Nemir Kirdar was born on October 28, 1936, in Kirkuk, Iraq, one of five sons of Amin Kirdar and Nuzhet Mohammed Ali Kirdar. His father was a governor of Kirkuk province and a member of parliament; his mother was a homemaker.

His family was associated with the Hashemite family that held power in Iraq during his youth, and Mr. Kirdar had imagined that he would follow a long line of male relatives into high political office. He was occasionally invited to the palace by King Faisal II to play chess or watch the latest Hollywood film.

This comfortable world of the elite vanished when the Iraqi monarchy was overthrown in 1958 in a bloody coup. At the time, Mr. Kirdar was in Istanbul attending Robert College, an American institution, and waiting for the young king’s planned visit to the city; he had promised to teach Mr. Kirdar water-skiing.

Seeing no future for himself in Iraq, Mr. Kirdar resolved to go to a place ”where it was possible to get a fresh start,” he wrote in a memoir, “Need, Respect, Trust” (2013). That turned out to be the United States.
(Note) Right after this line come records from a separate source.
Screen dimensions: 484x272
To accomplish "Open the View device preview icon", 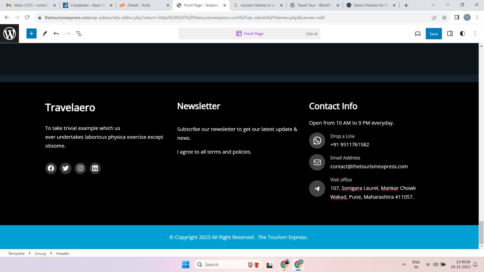I will 417,34.
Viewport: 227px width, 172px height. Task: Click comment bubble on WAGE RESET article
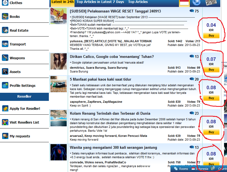pos(192,11)
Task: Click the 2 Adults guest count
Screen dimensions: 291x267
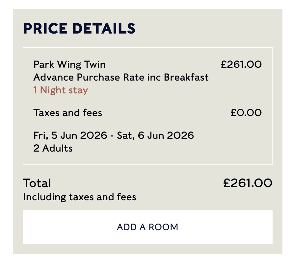Action: click(x=53, y=148)
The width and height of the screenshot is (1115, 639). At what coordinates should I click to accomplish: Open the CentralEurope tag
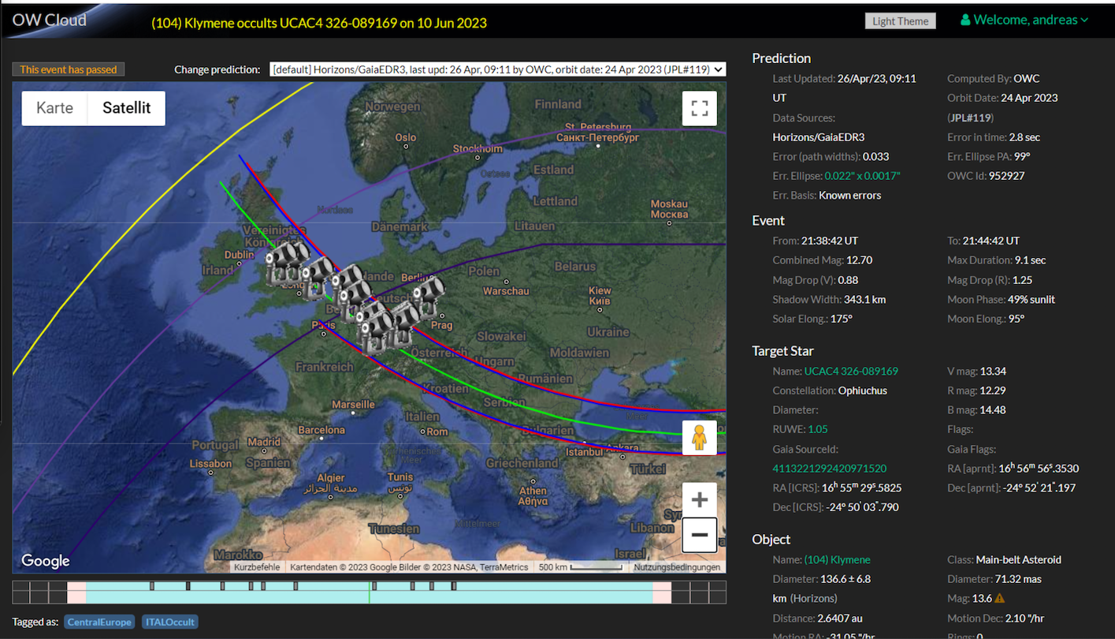point(99,622)
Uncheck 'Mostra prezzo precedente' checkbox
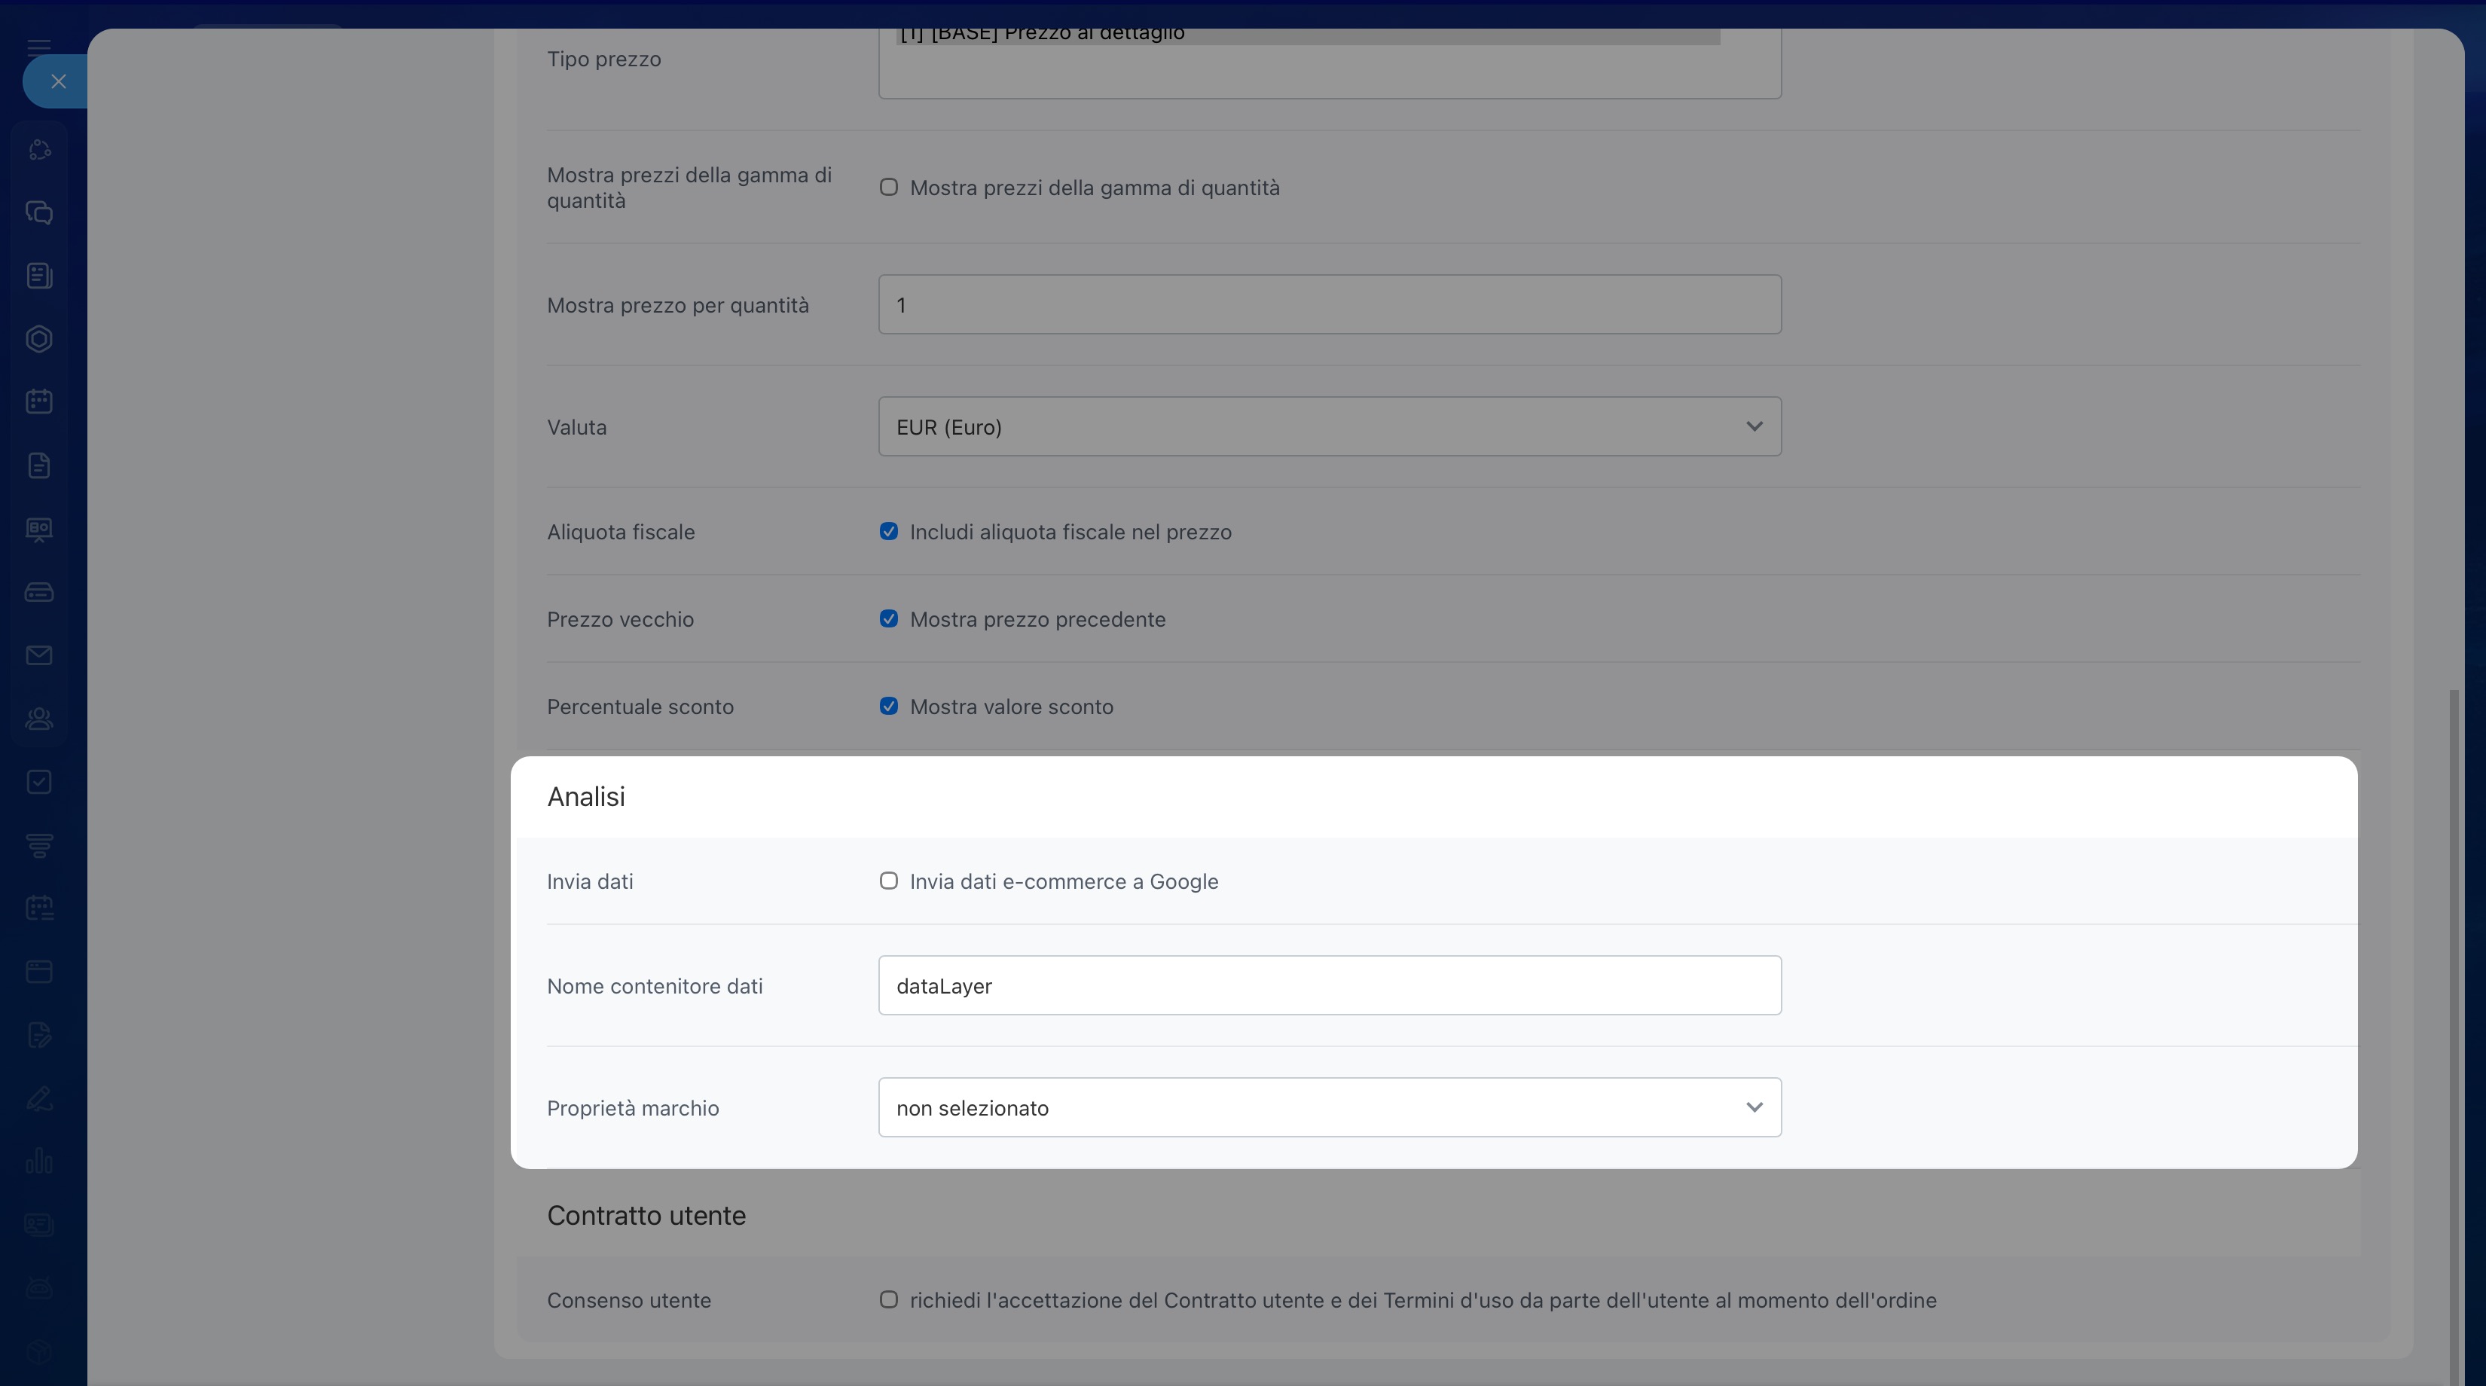2486x1386 pixels. 889,619
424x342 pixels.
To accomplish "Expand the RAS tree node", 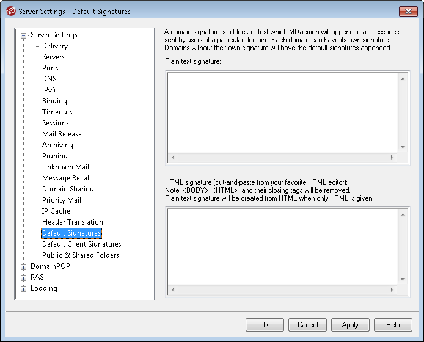I will [x=24, y=278].
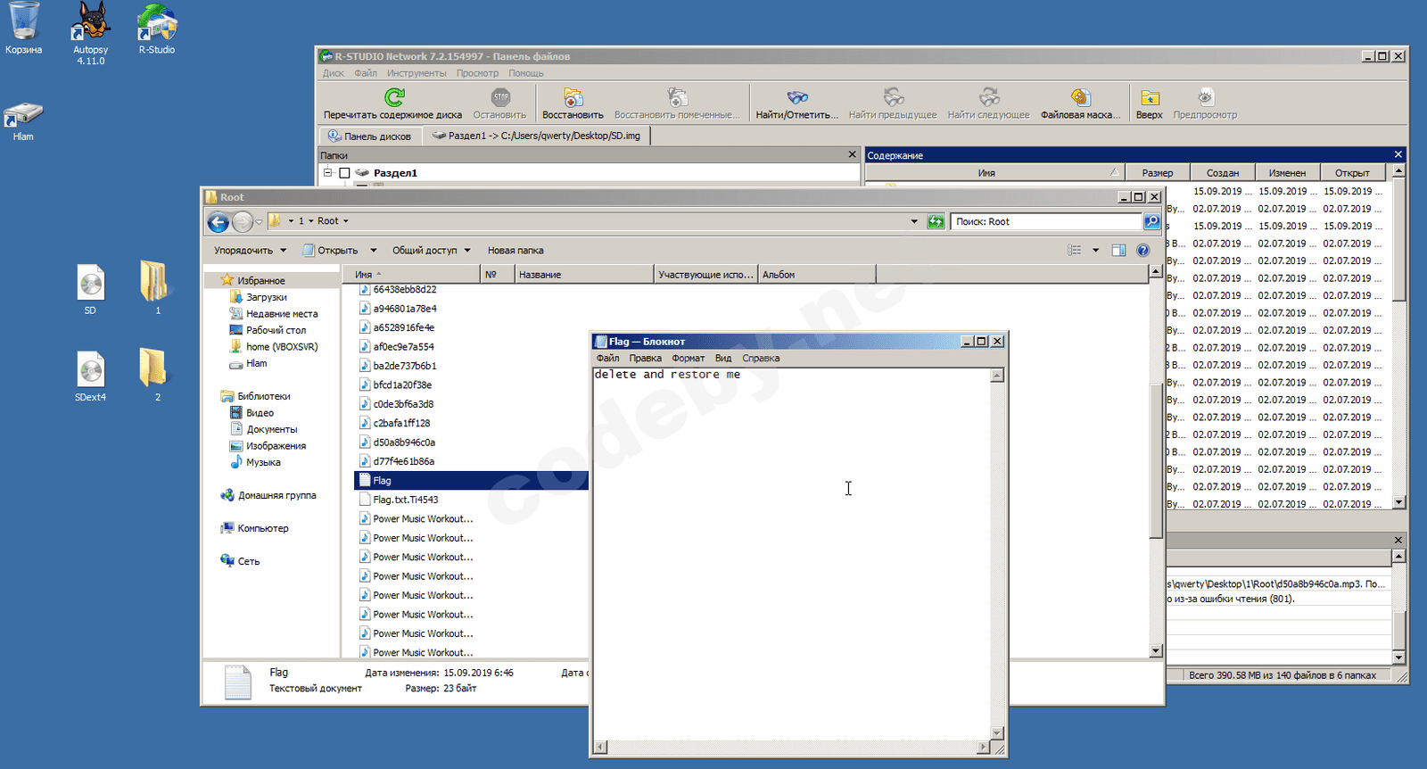The height and width of the screenshot is (769, 1427).
Task: Click the Новая папка button
Action: (515, 251)
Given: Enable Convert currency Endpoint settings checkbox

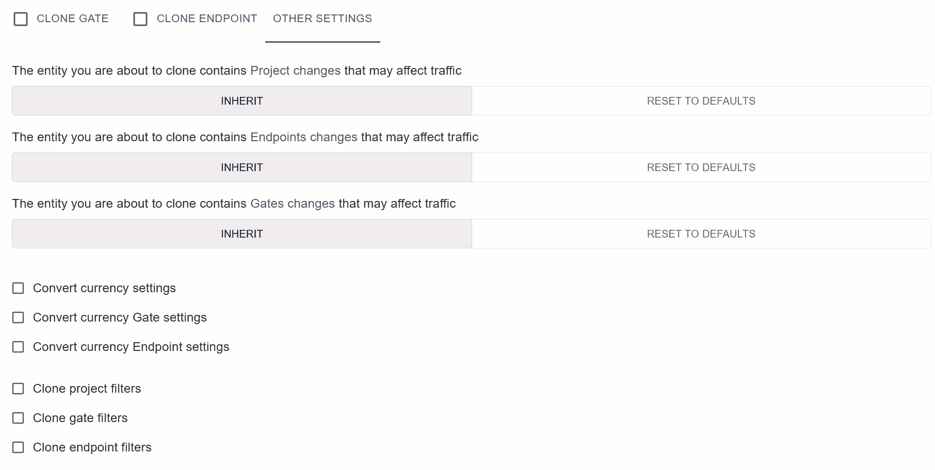Looking at the screenshot, I should point(18,347).
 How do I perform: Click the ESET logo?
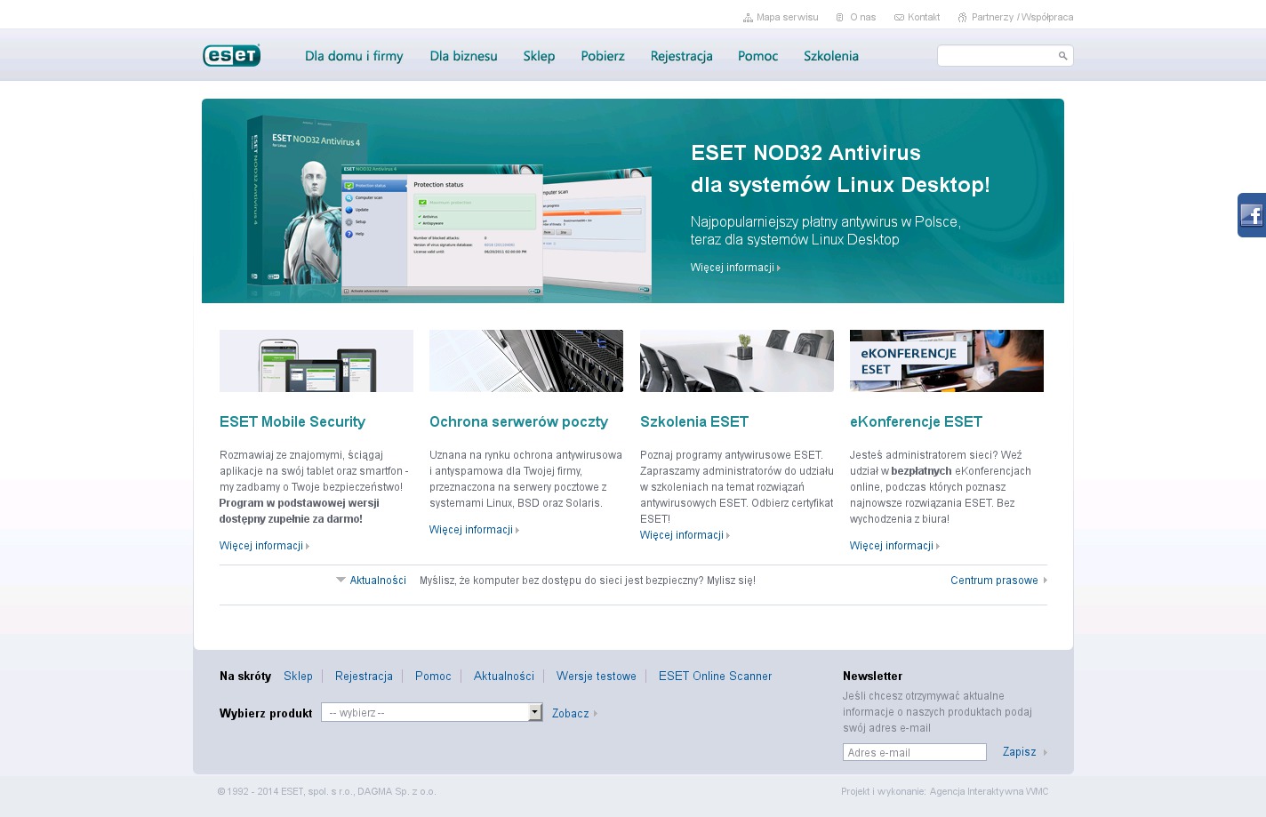tap(231, 56)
He earned a degree in economics from the University of the Pacific in Stockton, Calif., and joined his family in Phoenix, where he worked as a bank teller for $250 a month.

In 1962, his brother, Nezir, persuaded him to return to Iraq, and Nemir spent the next six years working on a variety of business interests. But in an apparent effort to pressure an American company he represented, security forces arrested and jailed him in 1969 without charge. He was released after 10 days, but the experience led him to leave Iraq for good.

Mr. Kirdar made his way to New York, where he worked as bank trainee while getting an M.B.A. at Fordham University at night. He became an executive at Chase Manhattan Bank in 1974 and helped it tap into the growing wealth in Saudi Arabia and the United Arab Emirates during the 1970s oil boom. He rose quickly at Chase and accompanied the chairman and chief executive, David Rockefeller, on tours of the Persian Gulf region.